What the task asks: Give back every record verbatim, but not the pictures.

Data for processing:
========================================

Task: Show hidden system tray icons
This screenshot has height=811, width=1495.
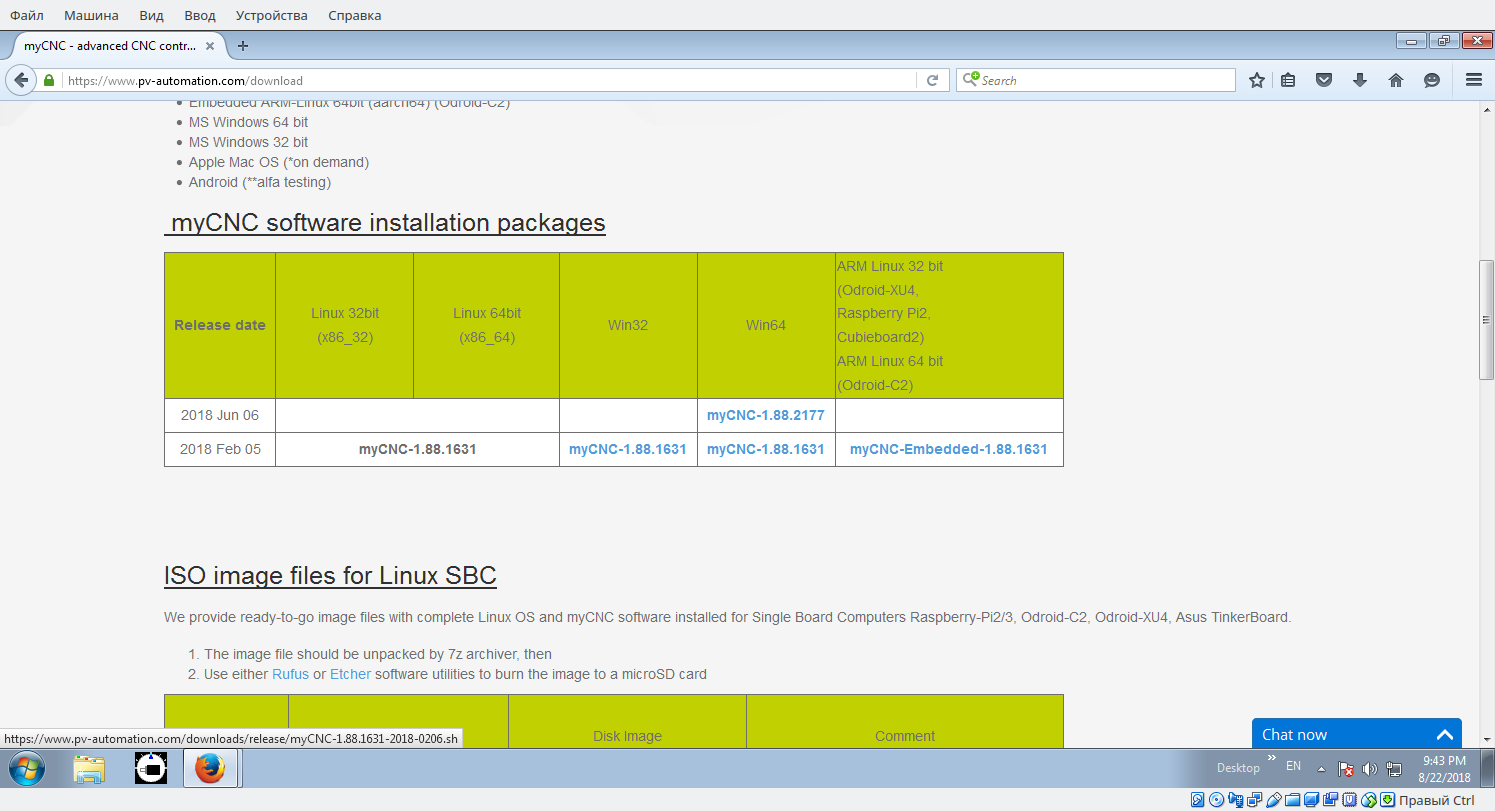Action: pos(1321,768)
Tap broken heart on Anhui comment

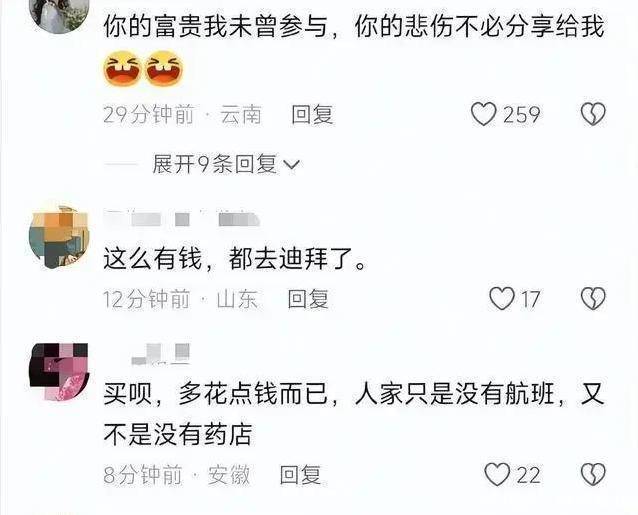coord(593,475)
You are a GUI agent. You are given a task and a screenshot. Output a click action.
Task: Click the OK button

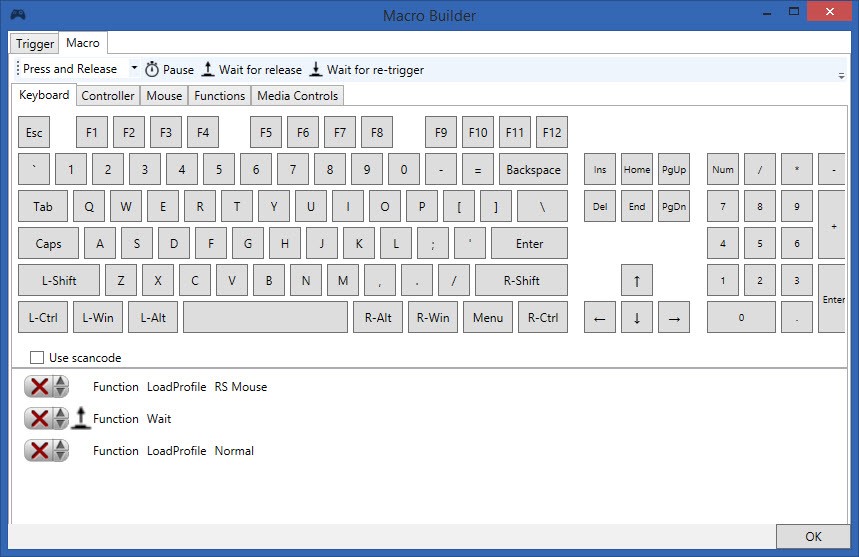click(814, 538)
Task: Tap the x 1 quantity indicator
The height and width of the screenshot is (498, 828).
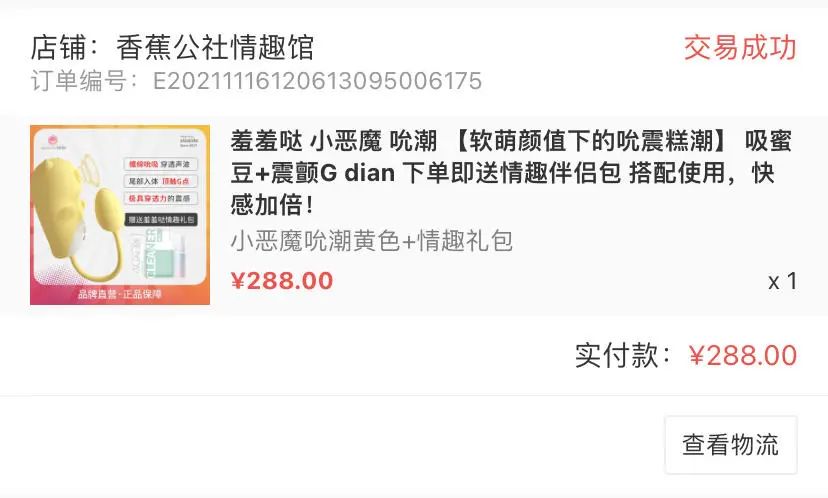Action: coord(783,281)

========================================

Solution for this task:
Task: Show hidden system tray icons
This screenshot has height=811, width=1495.
Action: pos(1321,768)
Tap broken heart on Anhui comment

coord(593,475)
You are a GUI agent. You are given a task and a screenshot. Output a click action.
Task: Click the OK button

click(814, 538)
Task: Tap the x 1 quantity indicator
The height and width of the screenshot is (498, 828).
Action: coord(783,281)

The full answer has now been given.